— Work request —
Repeat every line that appears below, with nothing altered.

——————

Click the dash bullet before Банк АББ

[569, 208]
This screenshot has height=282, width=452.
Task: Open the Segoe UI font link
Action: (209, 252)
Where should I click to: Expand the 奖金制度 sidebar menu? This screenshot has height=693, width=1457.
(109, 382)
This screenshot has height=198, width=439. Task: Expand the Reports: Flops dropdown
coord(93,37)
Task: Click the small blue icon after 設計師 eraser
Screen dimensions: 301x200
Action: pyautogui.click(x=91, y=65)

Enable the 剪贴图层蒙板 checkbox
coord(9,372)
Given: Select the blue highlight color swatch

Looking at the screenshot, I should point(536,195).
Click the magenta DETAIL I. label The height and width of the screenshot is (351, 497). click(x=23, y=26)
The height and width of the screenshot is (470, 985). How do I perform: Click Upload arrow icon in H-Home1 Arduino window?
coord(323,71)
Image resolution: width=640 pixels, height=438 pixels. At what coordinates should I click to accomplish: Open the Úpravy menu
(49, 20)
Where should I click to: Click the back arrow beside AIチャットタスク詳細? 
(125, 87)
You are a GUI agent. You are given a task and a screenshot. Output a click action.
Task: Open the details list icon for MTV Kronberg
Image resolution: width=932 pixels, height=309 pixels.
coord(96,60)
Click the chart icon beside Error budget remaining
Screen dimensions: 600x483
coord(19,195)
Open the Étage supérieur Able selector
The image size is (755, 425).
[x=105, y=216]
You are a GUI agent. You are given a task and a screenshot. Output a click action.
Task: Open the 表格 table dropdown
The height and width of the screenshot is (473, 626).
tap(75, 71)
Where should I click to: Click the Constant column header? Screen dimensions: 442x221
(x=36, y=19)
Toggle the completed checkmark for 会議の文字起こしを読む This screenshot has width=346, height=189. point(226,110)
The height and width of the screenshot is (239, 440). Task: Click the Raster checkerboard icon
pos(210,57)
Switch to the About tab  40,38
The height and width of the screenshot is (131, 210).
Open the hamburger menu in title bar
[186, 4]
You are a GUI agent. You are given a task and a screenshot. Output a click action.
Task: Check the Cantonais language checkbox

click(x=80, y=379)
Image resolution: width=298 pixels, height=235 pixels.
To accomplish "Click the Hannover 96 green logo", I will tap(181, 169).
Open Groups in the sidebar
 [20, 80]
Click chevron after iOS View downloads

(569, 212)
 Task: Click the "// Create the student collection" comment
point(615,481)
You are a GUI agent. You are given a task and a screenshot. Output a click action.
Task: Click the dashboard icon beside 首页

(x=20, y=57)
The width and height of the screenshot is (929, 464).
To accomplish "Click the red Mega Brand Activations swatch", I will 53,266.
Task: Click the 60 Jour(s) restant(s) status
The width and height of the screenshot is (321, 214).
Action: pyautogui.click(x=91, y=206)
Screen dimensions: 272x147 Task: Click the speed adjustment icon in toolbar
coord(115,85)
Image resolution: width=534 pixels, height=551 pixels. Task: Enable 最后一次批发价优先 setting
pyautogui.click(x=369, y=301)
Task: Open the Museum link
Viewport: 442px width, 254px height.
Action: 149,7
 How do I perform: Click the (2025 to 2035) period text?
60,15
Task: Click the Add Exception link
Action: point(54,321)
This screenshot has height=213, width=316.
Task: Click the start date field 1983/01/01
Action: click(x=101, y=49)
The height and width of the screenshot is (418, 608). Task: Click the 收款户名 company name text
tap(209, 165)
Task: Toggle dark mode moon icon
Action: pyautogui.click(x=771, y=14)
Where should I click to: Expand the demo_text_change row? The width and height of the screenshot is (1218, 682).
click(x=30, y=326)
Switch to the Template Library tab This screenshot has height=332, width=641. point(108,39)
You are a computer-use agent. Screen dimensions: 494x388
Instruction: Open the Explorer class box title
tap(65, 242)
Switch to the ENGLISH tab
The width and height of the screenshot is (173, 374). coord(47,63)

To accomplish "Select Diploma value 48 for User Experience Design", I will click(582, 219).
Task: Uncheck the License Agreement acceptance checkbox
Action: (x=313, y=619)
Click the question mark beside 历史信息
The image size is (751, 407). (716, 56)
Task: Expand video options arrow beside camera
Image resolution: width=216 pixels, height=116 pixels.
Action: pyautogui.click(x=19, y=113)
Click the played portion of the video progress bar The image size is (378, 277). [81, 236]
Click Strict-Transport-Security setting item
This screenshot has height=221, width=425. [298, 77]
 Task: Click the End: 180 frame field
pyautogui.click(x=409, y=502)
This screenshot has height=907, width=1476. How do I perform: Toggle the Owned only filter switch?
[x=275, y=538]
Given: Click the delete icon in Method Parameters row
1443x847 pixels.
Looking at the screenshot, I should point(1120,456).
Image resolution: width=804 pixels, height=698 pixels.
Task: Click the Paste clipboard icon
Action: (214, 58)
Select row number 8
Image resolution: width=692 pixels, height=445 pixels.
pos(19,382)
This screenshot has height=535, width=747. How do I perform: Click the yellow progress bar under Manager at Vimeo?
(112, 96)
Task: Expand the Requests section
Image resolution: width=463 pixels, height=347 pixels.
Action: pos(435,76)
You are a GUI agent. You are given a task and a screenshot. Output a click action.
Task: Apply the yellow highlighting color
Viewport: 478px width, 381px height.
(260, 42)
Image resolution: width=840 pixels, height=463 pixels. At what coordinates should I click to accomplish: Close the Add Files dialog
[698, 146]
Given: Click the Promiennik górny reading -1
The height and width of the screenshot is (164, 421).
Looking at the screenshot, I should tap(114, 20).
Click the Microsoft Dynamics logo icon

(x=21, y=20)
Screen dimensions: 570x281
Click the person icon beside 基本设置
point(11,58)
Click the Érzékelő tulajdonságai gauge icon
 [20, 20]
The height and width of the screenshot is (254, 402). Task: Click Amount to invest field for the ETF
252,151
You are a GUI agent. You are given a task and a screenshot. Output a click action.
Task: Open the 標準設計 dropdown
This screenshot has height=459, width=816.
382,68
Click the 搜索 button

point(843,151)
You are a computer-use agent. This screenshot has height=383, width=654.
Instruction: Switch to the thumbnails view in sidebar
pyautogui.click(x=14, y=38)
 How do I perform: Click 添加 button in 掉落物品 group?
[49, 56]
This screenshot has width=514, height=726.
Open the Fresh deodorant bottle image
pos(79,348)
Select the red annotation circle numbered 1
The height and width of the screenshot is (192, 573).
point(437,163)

——————

— Written solution —
Click the dash bullet before Банк АББ

[569, 208]
This screenshot has height=282, width=452.
Task: Open the Segoe UI font link
Action: (209, 252)
Where should I click to: Expand the 奖金制度 sidebar menu? This screenshot has height=693, width=1457.
(109, 382)
This screenshot has height=198, width=439. Task: Expand the Reports: Flops dropdown
coord(93,37)
Task: Click the small blue icon after 設計師 eraser
Screen dimensions: 301x200
Action: pyautogui.click(x=91, y=65)

Enable the 剪贴图层蒙板 checkbox
coord(9,372)
Given: Select the blue highlight color swatch

Looking at the screenshot, I should point(536,195).
Click the magenta DETAIL I. label The height and width of the screenshot is (351, 497). click(x=23, y=26)
The height and width of the screenshot is (470, 985). How do I perform: Click Upload arrow icon in H-Home1 Arduino window?
coord(323,71)
Image resolution: width=640 pixels, height=438 pixels. At what coordinates should I click to accomplish: Open the Úpravy menu
(49, 20)
Where should I click to: Click the back arrow beside AIチャットタスク詳細? 
(125, 87)
You are a GUI agent. You are given a task and a screenshot. Output a click action.
Task: Open the details list icon for MTV Kronberg
Image resolution: width=932 pixels, height=309 pixels.
coord(96,60)
Click the chart icon beside Error budget remaining
Screen dimensions: 600x483
coord(19,195)
Open the Étage supérieur Able selector
The image size is (755, 425).
[x=105, y=216]
You are a GUI agent. You are given a task and a screenshot. Output a click action.
Task: Open the 表格 table dropdown
The height and width of the screenshot is (473, 626).
tap(75, 71)
Where should I click to: Click the Constant column header? Screen dimensions: 442x221
(x=36, y=19)
Toggle the completed checkmark for 会議の文字起こしを読む This screenshot has width=346, height=189. point(226,110)
The height and width of the screenshot is (239, 440). Task: Click the Raster checkerboard icon
pos(210,57)
Switch to the About tab  40,38
The height and width of the screenshot is (131, 210).
Open the hamburger menu in title bar
[186, 4]
You are a GUI agent. You are given a task and a screenshot. Output a click action.
Task: Check the Cantonais language checkbox

click(x=80, y=379)
Image resolution: width=298 pixels, height=235 pixels.
To accomplish "Click the Hannover 96 green logo", I will tap(181, 169).
Open Groups in the sidebar
 [20, 80]
Click chevron after iOS View downloads

(569, 212)
 Task: Click the "// Create the student collection" comment
point(615,481)
You are a GUI agent. You are given a task and a screenshot. Output a click action.
Task: Click the dashboard icon beside 首页

(x=20, y=57)
The width and height of the screenshot is (929, 464).
To accomplish "Click the red Mega Brand Activations swatch", I will 53,266.
Task: Click the 60 Jour(s) restant(s) status
The width and height of the screenshot is (321, 214).
Action: pyautogui.click(x=91, y=206)
Screen dimensions: 272x147 Task: Click the speed adjustment icon in toolbar
coord(115,85)
Image resolution: width=534 pixels, height=551 pixels. Task: Enable 最后一次批发价优先 setting
pyautogui.click(x=369, y=301)
Task: Open the Museum link
Viewport: 442px width, 254px height.
Action: 149,7
 How do I perform: Click the (2025 to 2035) period text?
60,15
Task: Click the Add Exception link
Action: point(54,321)
This screenshot has height=213, width=316.
Task: Click the start date field 1983/01/01
Action: click(x=101, y=49)
The height and width of the screenshot is (418, 608). Task: Click the 收款户名 company name text
tap(209, 165)
Task: Toggle dark mode moon icon
Action: pyautogui.click(x=771, y=14)
Where should I click to: Expand the demo_text_change row? The width and height of the screenshot is (1218, 682).
click(x=30, y=326)
Switch to the Template Library tab This screenshot has height=332, width=641. point(108,39)
You are a computer-use agent. Screen dimensions: 494x388
Instruction: Open the Explorer class box title
tap(65, 242)
Switch to the ENGLISH tab
The width and height of the screenshot is (173, 374). coord(47,63)

To accomplish "Select Diploma value 48 for User Experience Design", I will click(582, 219).
Task: Uncheck the License Agreement acceptance checkbox
Action: (x=313, y=619)
Click the question mark beside 历史信息
The image size is (751, 407). (716, 56)
Task: Expand video options arrow beside camera
Image resolution: width=216 pixels, height=116 pixels.
Action: pyautogui.click(x=19, y=113)
Click the played portion of the video progress bar The image size is (378, 277). [81, 236]
Click Strict-Transport-Security setting item
This screenshot has height=221, width=425. [298, 77]
 Task: Click the End: 180 frame field
pyautogui.click(x=409, y=502)
This screenshot has height=907, width=1476. How do I perform: Toggle the Owned only filter switch?
[x=275, y=538]
Given: Click the delete icon in Method Parameters row
1443x847 pixels.
Looking at the screenshot, I should point(1120,456).
Image resolution: width=804 pixels, height=698 pixels.
Task: Click the Paste clipboard icon
Action: (214, 58)
Select row number 8
Image resolution: width=692 pixels, height=445 pixels.
pos(19,382)
This screenshot has height=535, width=747. How do I perform: Click the yellow progress bar under Manager at Vimeo?
(112, 96)
Task: Expand the Requests section
Image resolution: width=463 pixels, height=347 pixels.
Action: pos(435,76)
You are a GUI agent. You are given a task and a screenshot. Output a click action.
Task: Apply the yellow highlighting color
Viewport: 478px width, 381px height.
(260, 42)
Image resolution: width=840 pixels, height=463 pixels. At what coordinates should I click to accomplish: Close the Add Files dialog
[698, 146]
Given: Click the Promiennik górny reading -1
The height and width of the screenshot is (164, 421).
Looking at the screenshot, I should tap(114, 20).
Click the Microsoft Dynamics logo icon

(x=21, y=20)
Screen dimensions: 570x281
Click the person icon beside 基本设置
point(11,58)
Click the Érzékelő tulajdonságai gauge icon
 [20, 20]
The height and width of the screenshot is (254, 402). Task: Click Amount to invest field for the ETF
252,151
You are a GUI agent. You are given a task and a screenshot. Output a click action.
Task: Open the 標準設計 dropdown
This screenshot has height=459, width=816.
382,68
Click the 搜索 button

point(843,151)
You are a computer-use agent. This screenshot has height=383, width=654.
Instruction: Switch to the thumbnails view in sidebar
pyautogui.click(x=14, y=38)
 How do I perform: Click 添加 button in 掉落物品 group?
[49, 56]
This screenshot has width=514, height=726.
Open the Fresh deodorant bottle image
pos(79,348)
Select the red annotation circle numbered 1
The height and width of the screenshot is (192, 573).
point(437,163)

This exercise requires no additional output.